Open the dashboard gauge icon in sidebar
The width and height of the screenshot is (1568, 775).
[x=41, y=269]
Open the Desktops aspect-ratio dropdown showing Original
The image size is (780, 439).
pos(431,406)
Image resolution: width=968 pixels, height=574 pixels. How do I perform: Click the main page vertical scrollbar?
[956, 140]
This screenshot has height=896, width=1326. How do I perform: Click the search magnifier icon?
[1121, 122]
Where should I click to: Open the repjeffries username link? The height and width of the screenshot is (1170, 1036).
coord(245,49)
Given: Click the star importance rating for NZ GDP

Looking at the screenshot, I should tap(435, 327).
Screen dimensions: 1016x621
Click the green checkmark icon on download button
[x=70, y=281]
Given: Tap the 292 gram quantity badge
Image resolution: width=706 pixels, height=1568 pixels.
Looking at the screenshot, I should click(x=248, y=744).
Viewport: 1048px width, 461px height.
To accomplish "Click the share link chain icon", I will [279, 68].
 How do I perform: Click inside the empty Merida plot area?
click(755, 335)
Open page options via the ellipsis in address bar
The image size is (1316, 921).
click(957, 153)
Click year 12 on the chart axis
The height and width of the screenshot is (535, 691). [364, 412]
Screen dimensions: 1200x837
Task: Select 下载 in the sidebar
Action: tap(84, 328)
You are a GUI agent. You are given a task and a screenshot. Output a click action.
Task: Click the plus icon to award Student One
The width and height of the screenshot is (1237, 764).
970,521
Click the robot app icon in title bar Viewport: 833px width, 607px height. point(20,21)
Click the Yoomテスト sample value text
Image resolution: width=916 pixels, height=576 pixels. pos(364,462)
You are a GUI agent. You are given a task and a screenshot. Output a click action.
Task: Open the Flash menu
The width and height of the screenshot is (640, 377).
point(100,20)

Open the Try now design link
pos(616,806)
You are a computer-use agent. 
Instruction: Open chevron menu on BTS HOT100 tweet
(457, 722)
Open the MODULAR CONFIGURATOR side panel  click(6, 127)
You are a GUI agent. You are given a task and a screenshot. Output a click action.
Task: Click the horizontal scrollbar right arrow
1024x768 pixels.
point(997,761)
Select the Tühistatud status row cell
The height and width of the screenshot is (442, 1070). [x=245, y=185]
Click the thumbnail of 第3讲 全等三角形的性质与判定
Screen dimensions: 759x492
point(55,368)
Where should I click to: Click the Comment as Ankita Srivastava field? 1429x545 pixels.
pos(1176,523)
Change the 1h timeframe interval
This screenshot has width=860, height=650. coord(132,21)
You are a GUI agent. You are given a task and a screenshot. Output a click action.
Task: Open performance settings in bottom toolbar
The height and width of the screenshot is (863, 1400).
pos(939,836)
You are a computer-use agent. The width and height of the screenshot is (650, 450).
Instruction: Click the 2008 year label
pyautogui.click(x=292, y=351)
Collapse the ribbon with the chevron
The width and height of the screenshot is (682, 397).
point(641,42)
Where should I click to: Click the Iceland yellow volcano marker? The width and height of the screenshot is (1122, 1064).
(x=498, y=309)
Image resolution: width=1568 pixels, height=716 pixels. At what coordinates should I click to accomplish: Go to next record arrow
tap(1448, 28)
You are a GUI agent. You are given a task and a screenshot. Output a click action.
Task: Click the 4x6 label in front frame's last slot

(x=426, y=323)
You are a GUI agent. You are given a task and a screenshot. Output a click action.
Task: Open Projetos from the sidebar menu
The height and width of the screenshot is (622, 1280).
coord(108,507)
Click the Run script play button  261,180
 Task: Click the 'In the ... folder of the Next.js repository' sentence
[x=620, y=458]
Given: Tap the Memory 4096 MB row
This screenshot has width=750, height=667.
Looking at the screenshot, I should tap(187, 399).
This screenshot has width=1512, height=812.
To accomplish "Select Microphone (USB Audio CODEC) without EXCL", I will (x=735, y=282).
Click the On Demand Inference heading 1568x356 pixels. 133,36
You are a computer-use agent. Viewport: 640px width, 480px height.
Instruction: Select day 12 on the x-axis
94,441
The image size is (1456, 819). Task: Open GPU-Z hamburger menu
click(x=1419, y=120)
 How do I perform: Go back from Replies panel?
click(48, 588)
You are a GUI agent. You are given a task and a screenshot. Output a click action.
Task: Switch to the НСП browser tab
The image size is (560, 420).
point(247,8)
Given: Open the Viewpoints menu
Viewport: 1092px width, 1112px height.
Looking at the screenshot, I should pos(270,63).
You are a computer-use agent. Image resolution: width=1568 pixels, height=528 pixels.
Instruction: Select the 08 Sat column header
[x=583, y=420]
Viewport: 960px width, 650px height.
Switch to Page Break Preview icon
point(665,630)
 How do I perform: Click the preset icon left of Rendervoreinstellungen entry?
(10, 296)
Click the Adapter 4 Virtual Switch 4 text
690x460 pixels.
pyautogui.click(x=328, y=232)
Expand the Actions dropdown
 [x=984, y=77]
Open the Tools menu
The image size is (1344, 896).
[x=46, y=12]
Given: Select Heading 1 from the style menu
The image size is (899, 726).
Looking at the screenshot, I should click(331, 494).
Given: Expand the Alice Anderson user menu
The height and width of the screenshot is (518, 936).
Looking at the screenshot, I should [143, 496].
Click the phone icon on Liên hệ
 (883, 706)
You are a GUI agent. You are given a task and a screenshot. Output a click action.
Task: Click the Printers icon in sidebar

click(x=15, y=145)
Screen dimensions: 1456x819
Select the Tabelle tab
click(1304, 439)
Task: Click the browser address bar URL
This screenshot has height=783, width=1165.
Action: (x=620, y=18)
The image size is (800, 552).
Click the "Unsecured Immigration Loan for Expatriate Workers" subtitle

WHAT IS REQUIRED: Write out verbatim the lines starting with the line containing "Given: Tap the 292 gram quantity badge" and ending with the line containing "Action: tap(84, 328)", with both of those lines included.

REPLY:
Given: Tap the 292 gram quantity badge
Image resolution: width=706 pixels, height=1568 pixels.
Looking at the screenshot, I should click(x=248, y=744).
Viewport: 1048px width, 461px height.
To accomplish "Click the share link chain icon", I will [279, 68].
 How do I perform: Click inside the empty Merida plot area?
click(755, 335)
Open page options via the ellipsis in address bar
The image size is (1316, 921).
click(957, 153)
Click year 12 on the chart axis
The height and width of the screenshot is (535, 691). [364, 412]
Screen dimensions: 1200x837
Task: Select 下载 in the sidebar
Action: tap(84, 328)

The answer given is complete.